Cultura

Paloma O’Shea y el canto del colimbo

Este 5 de agosto se celebró la entrega de premios de la XX edición del Concurso Internacional de Piano de Santander Paloma O’Shea. El protagonista fue, como es lógico, el ganador, el canadiense Jaeden Izik-Dzurko, de 23 años, que se llevó, además, el premio del público y el de mejor intérprete de música de cámara

Paloma O’Shea y Artiñano nació en Guecho (Vizcaya) el 19 de febrero de 1936. Es una de los siete hijos que tuvieron José O’Shea Sebastián de Erice, ingeniero de minas, descendiente de irlandeses y de brillante familia diplomática, y su esposa, María Asunción Artiñano Luzarraga. Estamos ante dos de los más poderosos (y numerosos) clanes de la aristocracia vasca de los últimos dos siglos y medio; clanes que, sin embargo, no habían alcanzado aún su máximo esplendor, que llegó en el último tramo del siglo XX y en el principio del XXI.

Hay que decir que la familia de Paloma O’Shea es, desde hace generaciones, católica a machamartillo. Como ella misma. Varios miembros del clan pertenecen al Opus Dei en diversos grados de participación y hay quien asegura que ella misma, Paloma, es “supernumeraria” del influyente grupo fundado hace casi un siglo por José María Escrivá. Esto, en cualquier caso, no ha tenido una influencia determinante en la actividad profesional de Paloma, aunque sí en su vida familiar y en su carácter.

Fue una niña ante todo seria, responsable y mucho más madura de lo que correspondía a su edad. Nacida cuando estaba a punto de estallar la guerra civil, Paloma, que desde niña mostró unas llamativas aptitudes para la música, comenzó a estudiar piano a los cinco años. Le fue bien, pero la España de la posguerra no estaba para muchas músicas (aparte de las militares) y la joven aristócrata fue enviada a Francia para que completase su formación. Obtuvo el premio extraordinario de fin de carrera. Dio conciertos. Fue solista con la Sinfónica de Bilbao.

Pero apenas tenía 23 años cuando se casó con Emilio Botín Sanz de Sautuola. Era 1959 y el novio, vástago de la aristocracia financiera santanderina, acababa de comenzar la ascensión que le llevaría hasta la cúpula del Banco Santander unos pocos años después, primero como director general y luego como presidente. Ha habido matrimonios de Estado entre hijos o nietos de la reina Victoria de Inglaterra mucho peor planeados y con menos éxito. Pero Paloma O’Shea, conforme a sus convicciones, apartó el piano y se dedicó durante años a su familia. Tuvo seis hijos pero, a pesar del inamovible código moral familiar, el matrimonio no acabó bien. Emilio Botín, hombre extremadamente temperamental, en sus últimos años planeaba divorciarse de Paloma y casarse con María Sánchez del Corral, a la que había hecho directora de Márketing corporativo del banco, cuando le llegó la muerte en septiembre de 2014. A la boda del “patrón” se oponían frontalmente todos sus hijos.

» Extractos del material:
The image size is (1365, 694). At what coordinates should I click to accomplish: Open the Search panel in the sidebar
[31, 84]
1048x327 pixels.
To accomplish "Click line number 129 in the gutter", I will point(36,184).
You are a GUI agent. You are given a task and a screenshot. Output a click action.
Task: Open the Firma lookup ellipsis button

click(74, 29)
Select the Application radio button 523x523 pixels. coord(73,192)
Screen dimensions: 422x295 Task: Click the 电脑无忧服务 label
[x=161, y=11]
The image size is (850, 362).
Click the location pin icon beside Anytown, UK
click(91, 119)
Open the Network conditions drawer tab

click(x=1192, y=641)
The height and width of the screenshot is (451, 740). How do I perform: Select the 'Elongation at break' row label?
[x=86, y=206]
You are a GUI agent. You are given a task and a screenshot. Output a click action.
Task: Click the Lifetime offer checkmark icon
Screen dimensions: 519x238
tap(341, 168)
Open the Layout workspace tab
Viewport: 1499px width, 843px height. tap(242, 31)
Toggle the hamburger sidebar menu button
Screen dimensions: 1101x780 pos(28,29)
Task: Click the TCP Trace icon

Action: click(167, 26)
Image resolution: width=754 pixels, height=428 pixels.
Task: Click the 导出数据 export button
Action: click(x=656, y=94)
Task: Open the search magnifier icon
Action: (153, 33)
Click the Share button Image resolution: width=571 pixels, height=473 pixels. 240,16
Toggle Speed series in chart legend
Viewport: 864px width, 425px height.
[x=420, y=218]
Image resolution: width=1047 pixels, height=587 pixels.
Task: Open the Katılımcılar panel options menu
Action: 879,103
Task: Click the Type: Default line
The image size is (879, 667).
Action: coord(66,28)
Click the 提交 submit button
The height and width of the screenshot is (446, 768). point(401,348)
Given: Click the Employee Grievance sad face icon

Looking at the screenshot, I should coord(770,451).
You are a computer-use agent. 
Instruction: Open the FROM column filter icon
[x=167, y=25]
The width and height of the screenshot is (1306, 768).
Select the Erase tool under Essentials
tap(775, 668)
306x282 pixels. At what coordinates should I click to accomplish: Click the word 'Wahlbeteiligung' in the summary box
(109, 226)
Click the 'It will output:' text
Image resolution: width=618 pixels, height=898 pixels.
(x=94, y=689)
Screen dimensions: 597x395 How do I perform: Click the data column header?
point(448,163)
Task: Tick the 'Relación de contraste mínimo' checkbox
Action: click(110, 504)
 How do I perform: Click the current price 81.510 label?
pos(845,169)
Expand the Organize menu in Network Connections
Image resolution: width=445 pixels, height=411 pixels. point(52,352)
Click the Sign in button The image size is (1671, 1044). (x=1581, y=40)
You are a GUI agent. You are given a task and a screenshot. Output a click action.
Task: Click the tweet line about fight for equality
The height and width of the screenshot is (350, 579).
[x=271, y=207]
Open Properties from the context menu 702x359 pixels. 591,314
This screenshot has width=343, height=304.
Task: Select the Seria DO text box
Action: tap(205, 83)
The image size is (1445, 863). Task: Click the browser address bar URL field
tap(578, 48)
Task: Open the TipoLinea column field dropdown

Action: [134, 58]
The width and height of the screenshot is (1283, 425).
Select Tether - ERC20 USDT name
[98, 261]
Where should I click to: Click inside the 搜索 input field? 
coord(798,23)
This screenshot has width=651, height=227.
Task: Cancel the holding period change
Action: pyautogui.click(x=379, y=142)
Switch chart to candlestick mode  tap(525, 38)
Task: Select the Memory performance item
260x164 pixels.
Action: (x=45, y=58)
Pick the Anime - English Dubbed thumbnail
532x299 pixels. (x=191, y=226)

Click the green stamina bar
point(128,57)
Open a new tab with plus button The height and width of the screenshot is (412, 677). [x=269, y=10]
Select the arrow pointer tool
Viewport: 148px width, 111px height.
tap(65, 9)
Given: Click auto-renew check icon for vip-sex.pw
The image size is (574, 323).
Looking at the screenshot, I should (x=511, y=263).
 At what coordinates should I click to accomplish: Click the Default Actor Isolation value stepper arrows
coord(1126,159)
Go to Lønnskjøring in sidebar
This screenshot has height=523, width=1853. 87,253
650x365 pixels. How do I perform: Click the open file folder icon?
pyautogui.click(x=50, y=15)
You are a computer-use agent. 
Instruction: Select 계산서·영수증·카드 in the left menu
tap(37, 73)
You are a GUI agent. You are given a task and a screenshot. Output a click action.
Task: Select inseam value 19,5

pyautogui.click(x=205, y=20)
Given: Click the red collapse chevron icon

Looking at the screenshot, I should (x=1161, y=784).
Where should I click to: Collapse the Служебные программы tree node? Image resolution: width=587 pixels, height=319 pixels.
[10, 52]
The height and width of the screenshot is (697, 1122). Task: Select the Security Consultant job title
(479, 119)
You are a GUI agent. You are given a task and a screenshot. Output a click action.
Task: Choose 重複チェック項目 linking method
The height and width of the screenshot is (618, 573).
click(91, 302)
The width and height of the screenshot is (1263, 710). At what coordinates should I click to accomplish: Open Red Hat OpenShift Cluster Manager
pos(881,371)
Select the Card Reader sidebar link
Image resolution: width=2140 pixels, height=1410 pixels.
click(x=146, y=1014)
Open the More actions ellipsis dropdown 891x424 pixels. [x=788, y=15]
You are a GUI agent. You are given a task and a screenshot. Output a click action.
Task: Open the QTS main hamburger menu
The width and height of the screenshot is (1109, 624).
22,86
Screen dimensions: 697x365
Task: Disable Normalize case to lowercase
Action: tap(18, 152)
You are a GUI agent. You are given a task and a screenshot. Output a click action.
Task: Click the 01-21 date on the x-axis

» Problemas por resolver:
A: Según el texto sobre Paloma O’Shea, ¿en qué año se casó con Emilio Botín Sanz de Sautuola?
B: Por favor, reproduce del texto sobre Paloma O’Shea el tramo que va desde "Paloma O’Shea y Artiñano" hasta "principio del XXI.".
Apóyate únicamente en el texto sobre Paloma O’Shea.

» Resultados finales:
A: En 1959.

B:
Paloma O’Shea y Artiñano nació en Guecho (Vizcaya) el 19 de febrero de 1936. Es una de los siete hijos que tuvieron José O’Shea Sebastián de Erice, ingeniero de minas, descendiente de irlandeses y de brillante familia diplomática, y su esposa, María Asunción Artiñano Luzarraga. Estamos ante dos de los más poderosos (y numerosos) clanes de la aristocracia vasca de los últimos dos siglos y medio; clanes que, sin embargo, no habían alcanzado aún su máximo esplendor, que llegó en el último tramo del siglo XX y en el principio del XXI.